TASK REQUIREMENTS: Write out the items below verbatim, starting at the line that contains "You are a computer-use agent. The" and ending at the close of the items, both ends included. Omit the pictures from your answer.

Text and element pointing items
○ ○ ○

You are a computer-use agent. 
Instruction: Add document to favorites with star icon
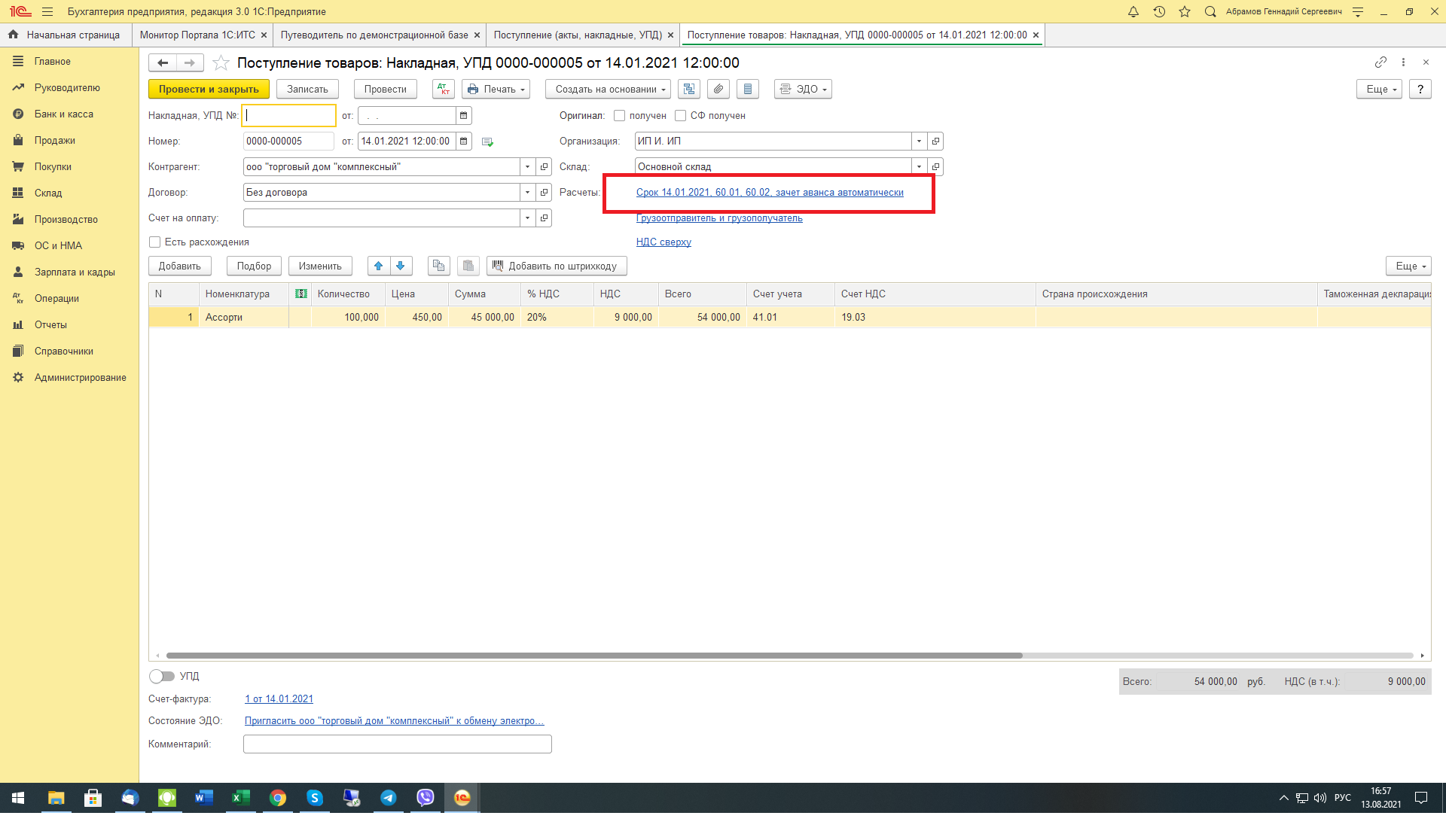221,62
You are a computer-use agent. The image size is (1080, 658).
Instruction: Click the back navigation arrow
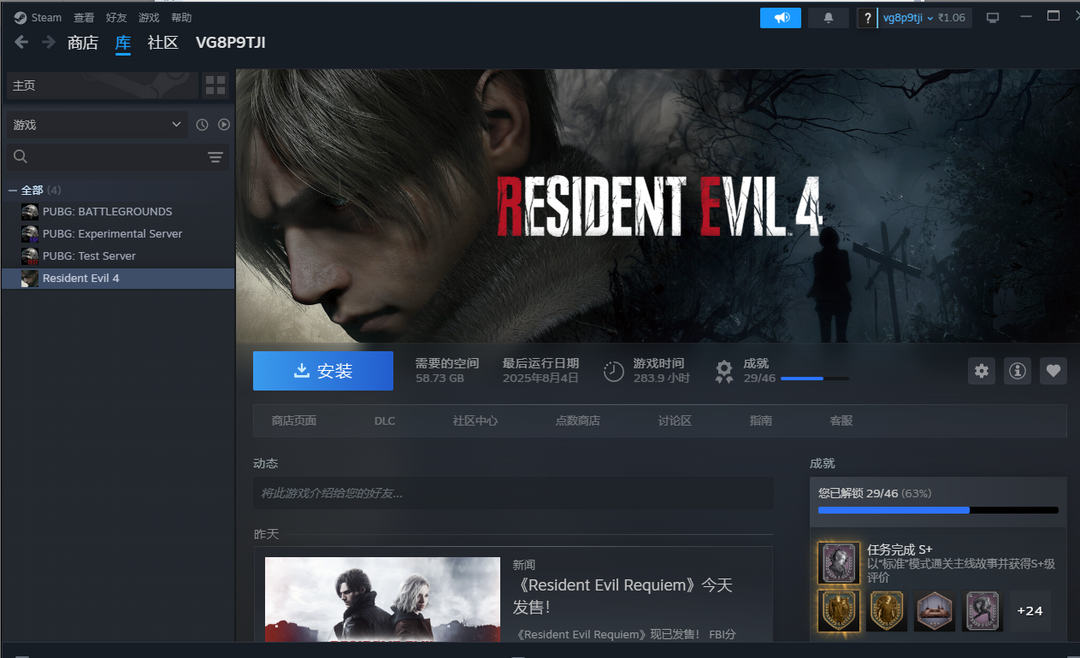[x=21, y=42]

○ ○ ○

ANSWER TO THIS EXERCISE:
You are a computer-use agent. The image size is (1080, 658).
Instruction: Click the back navigation arrow
[x=21, y=42]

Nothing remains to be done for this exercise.